=== TRY IT ===
Word for word, copy the listing below and leave out its images.
•••••
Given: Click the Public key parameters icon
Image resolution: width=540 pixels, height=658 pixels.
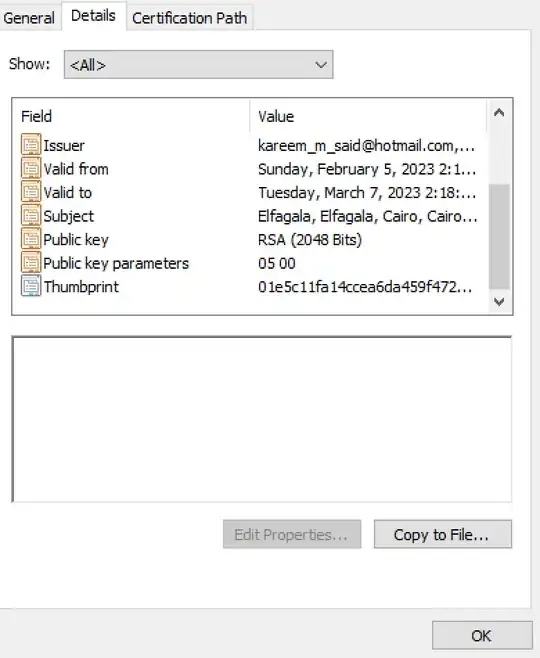Looking at the screenshot, I should (x=31, y=262).
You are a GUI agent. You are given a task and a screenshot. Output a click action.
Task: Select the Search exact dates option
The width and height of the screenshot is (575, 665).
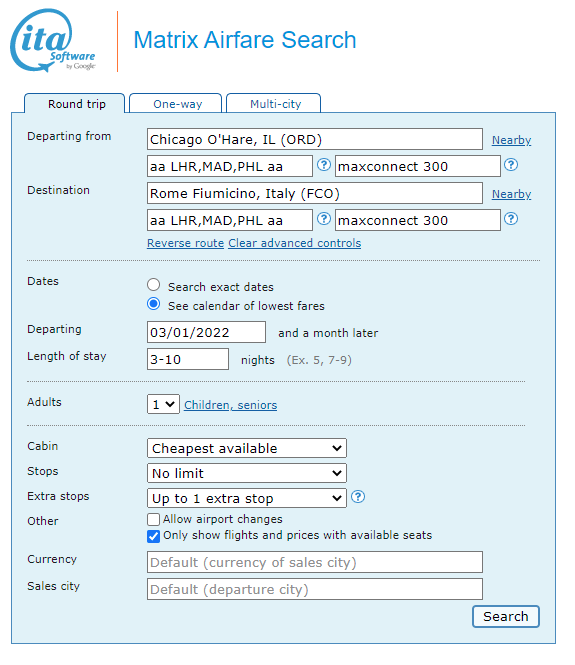click(154, 285)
•••••
=== ANSWER TO THIS EXERCISE ===
Given: Click the Public key parameters icon
Image resolution: width=540 pixels, height=658 pixels.
Looking at the screenshot, I should (x=31, y=262).
You are a GUI agent. You are given a task and a screenshot. Output a click action.
Task: Select the Search exact dates option
The width and height of the screenshot is (575, 665).
click(154, 285)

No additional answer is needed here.